Rand Paul proposes a balanced budget in 5 years without raising taxes or touching entitlements.

Rand Paul continues to put money where his mouth is, by planning to release a budget that will slash Federal spending to 18% of the GDP down from an existing 24% that is maintained by the current administration.   To avoid the popular and awfully contentious issues of entitlement effort Paul is achieving his balanced budget by removing entire departments!

"Medicaid, children’s health insurance and food stamps are block-granted to the States and capped in the resolution. 
Paul eliminates the departments of Commerce, Energy, Education, and Housing and Urban Development, all of which he says are unconstitutional."


So while this is exciting and fascinating there is an inherent problem with Paul's proposal.  Even if America is somehow ready to accept that housing, education, commerce and energy are all things that have been made worse by the Federal government and belong to the States how are they going to accept the status quo on a taxation basis?

Now in reality there is hardly any discussion to be had about removing these departments because their track record speak for themselves.  Education and Energy were both created during the Carter administration, yet America's education system has actually declined compared to other Western Governments (a sad 14th despite spending the most)- Carter's attempt at ensuring America becomes independent of foreign oil was a giant flop as we are more dependent on oil now than ever and are paying more for energy than we ever had before.  As far as HUD, well the boondoggle that resulted in house prices declining by double digits and all the social engineering that resulted in houses being sold to people that could not afford them speaks for itself.

By 2012 the removal of these departments will save Americans over half a trillion dollars, but much more importantly it will remove the inflated price structure that has been created by the manipulation, social engineering, reduction of competition and extra regulation.  Prices will come down for college, houses, rent, oil, food, heating and all other basic staples that we require for everyday life.

These are the very magical improvements occur when the heavy and often invisible hand of central planning is removed as we have seen in countries where the free market replaces old former Communist regimes.  This is not the invisible hand that Adam Smith wrote about, this is the invisible hand of Government that silently raises prices for everything through unknown intrusions, restrictions and rules.

However, the big problem is this,  despite all the obvious shortcomings of this Federal intrusion the average American will be correct in asking:  "OK, you have convinced me that we should get rid of all these departments, but why should I be paying just as much in Federal taxes?"  In theory as the Federal Government exists these arenas, States should step in and take care of their own education, energy, commerce and housing needs.  This should correctly result in higher State taxes.  This is something I am willing to accept as long there is a proportional decrease in Federal taxation.  Otherwise most people will correctly feel screwed, as they are actually getting "less" and paying the same - even if they were not getting much in the first place!
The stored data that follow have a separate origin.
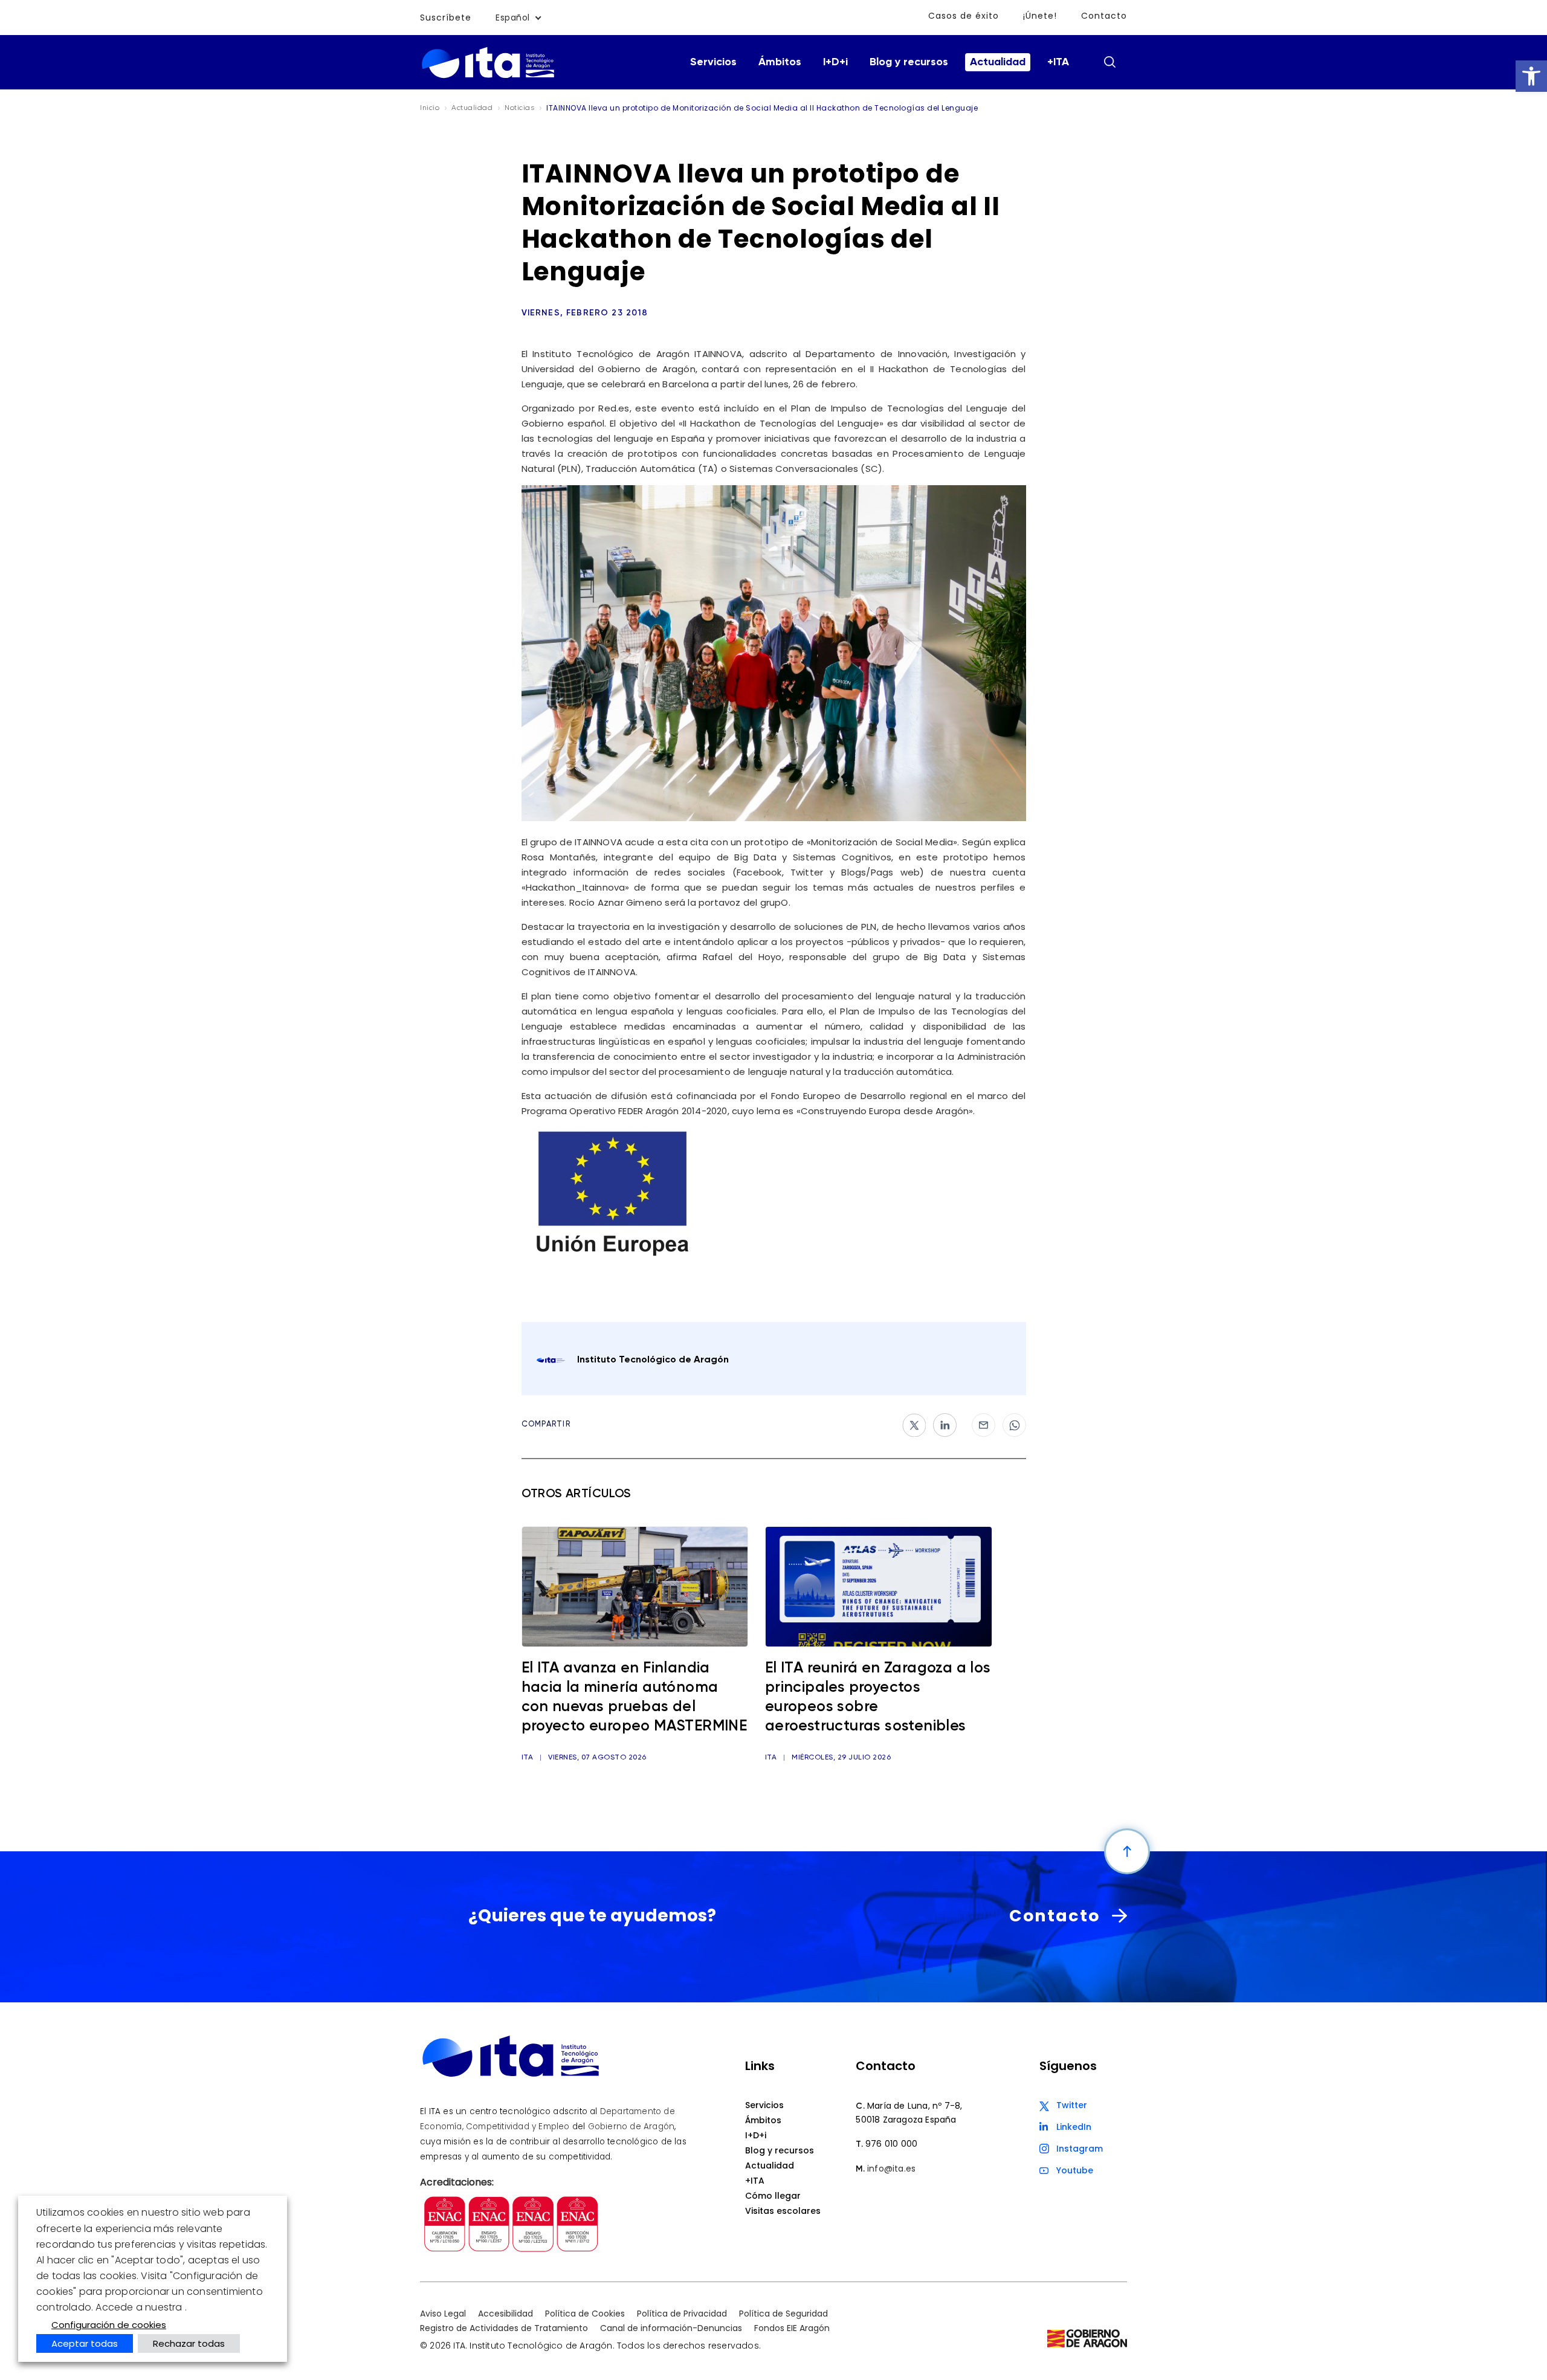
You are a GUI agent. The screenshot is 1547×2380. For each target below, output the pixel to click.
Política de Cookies (585, 2313)
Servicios (713, 62)
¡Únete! (1040, 16)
Because Rand Paul chose wisely to skirt the entitlement issue in order to make the budget easier to pass, he is now making it that much more obvious where all our money is going!  Yet because we are not even close to solving the looming problem of Medicare/Social Security facing bankruptcy it will leave a  generation of Americans paying as much in taxes to accommodate baby-boomers while getting nothing in return.

Thus it would appear that in reality there is no way to balance the budget unless the entire budget, with defense and entitlements get completely reformed.  This really cannot work piece by piece as it will create too much contention and too many people asking "what is in it for me".  Despite our country facing a financial apocalypse most Americans are unwilling to accept meaningful sacrifices.

All of these hardships are reality without even considering that trying to sell to a large demographic the idea that we should remove anything related to education is virtually impossible.